Wachtend op een Bijbel
Het kamp wat we wilde bezoeken op donderdag 24 januari ligt 2,5 tot 3 uur rijden vanaf Palermo, de plaats waar Daniel woont en o.a. de Bijbels opgeslagen liggen. Het was een koude regenachtige morgen. Nadat we alle spullen hadden ingeladen, o.a. ook de laatste dozen met Engelse Bijbels, zijn we op pad gegaan richting het kamp. De hele weg regende het, de lucht was bedekt met een dik donkergrijs wolkendek. We hoopten dat als we dichterbij het kamp zouden komen de regen wel minder zou worden, maar dat was niet het geval. Vanwege strenge controle en uit veiligheidsoverwegingen mogen wij het terrein van het kamp niet op, maar moeten onze vrienden zelf naar buiten komen en hopen we hen aan de kant van de weg te ontmoeten. Langzaam reden we de weg op waaraan het kamp ligt. Er was nog niemand te zien…, terwijl de klok de afgesproken tijd aangaf. Wat er wel bij de ingang stond, was een cameraman met een journalist van één van de kranten van Italië… en dat geeft altijd spanning. Van dit soort bezoeken wordt het personeel van een vluchtelingenkamp zenuwachtig. In onze gedachten buitelde de vragen over elkaar heen: Komen de vluchtelingen in deze regen wel naar buiten? Wat als ze niet komen, hebben we dan voor niets 3 uur gereden? En wat gaat er nu gebeuren nu die journalist hier een vluchteling aan het interviewen is? Worden zij, maar misschien ook wij, weggestuurd?

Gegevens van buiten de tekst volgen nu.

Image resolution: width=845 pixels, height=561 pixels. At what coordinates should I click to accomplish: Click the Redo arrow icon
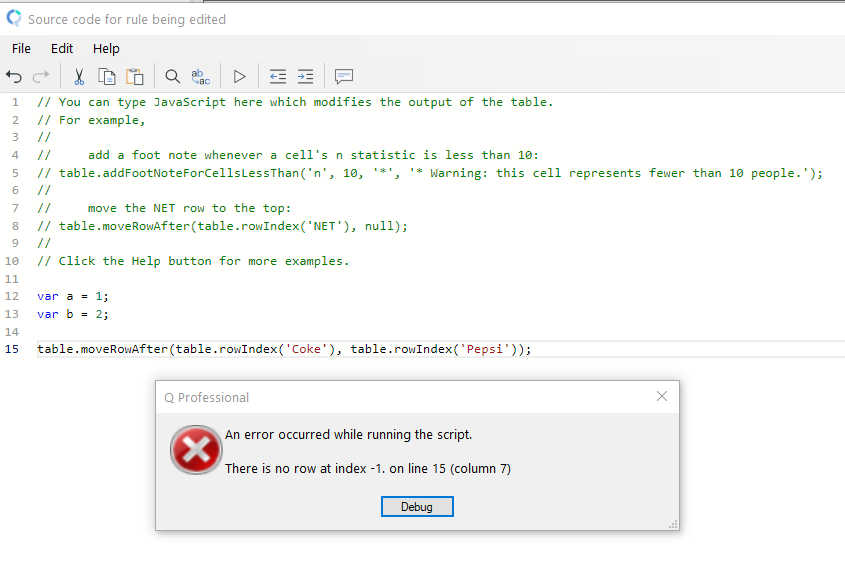pyautogui.click(x=41, y=76)
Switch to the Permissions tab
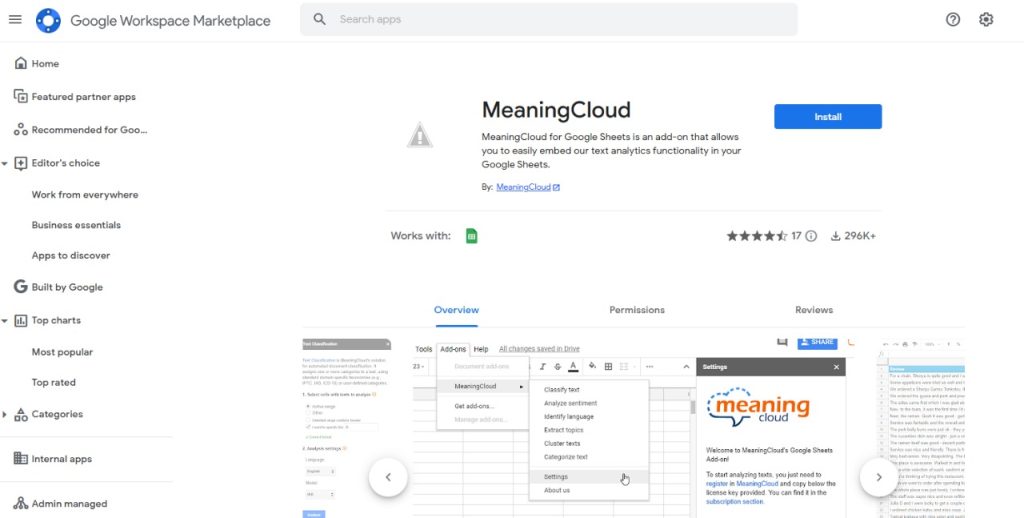 tap(637, 310)
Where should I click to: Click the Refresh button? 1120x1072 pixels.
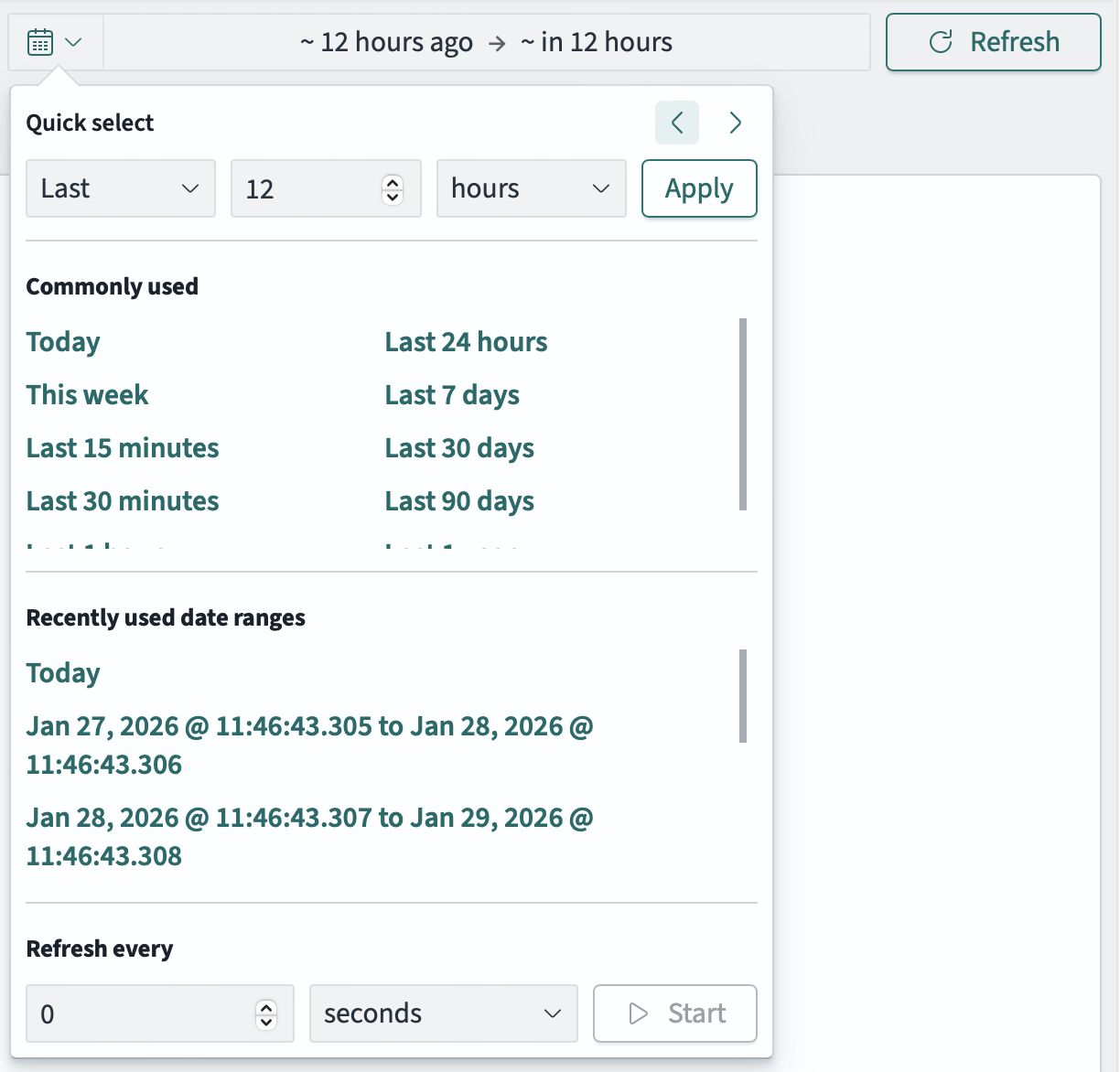[993, 42]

Daniel bleef rustig, hij liep is een rondje rondom de ingang van het kamp en had telefonisch contact met een aantal van zijn vrienden binnen in het kamp. In de auto ging stil een gebed op of de Heere de regen zou willen doen laten stoppen en of de vluchtelingen begeerte zouden mogen hebben om Zijn Woord te horen. Uw wil geschiede….
Korte tijd later vertrok de journalist op verzoek van een politieagent. Wij bleven in onze auto aan de kant van de weg wachten. “Laten we geduld hebben” zei Daniel. Intussen was de lucht wat lichter geworden en regende het nog zachtjes. De eerste vluchtelingen kwamen naar buiten. Hartelijk werden ze verwelkomd door ons. En het aantal werd steeds meer! Ja, de lucht brak open en de zon brak door. De Heere zorgde! Met een groep van ongeveer 100 mensen stonden we aan de kant van de weg, in de zon, en mocht Gods Woord opengaan en aan deze hoorders onderwijs vanuit de Schrift gegeven worden. Vol aandacht werd er geluisterd en vragen gesteld.
Nee, we hadden de reis niet voor niets gemaakt, niet voor niets gewacht. Deze mensen mochten horen bij Wie er alleen redding en genade te verkrijgen is, voor de grootste der zondaren.
We werden verwarmd door de zon, maar nog meer trok er een warme gloed door ons hart, de Heere Zelf had het mogelijk gemaakt om op deze dag deze mensen met Zijn Woord te bereiken.
De meegebrachte Bijbels werden uitgedeeld, tot de laatste toe…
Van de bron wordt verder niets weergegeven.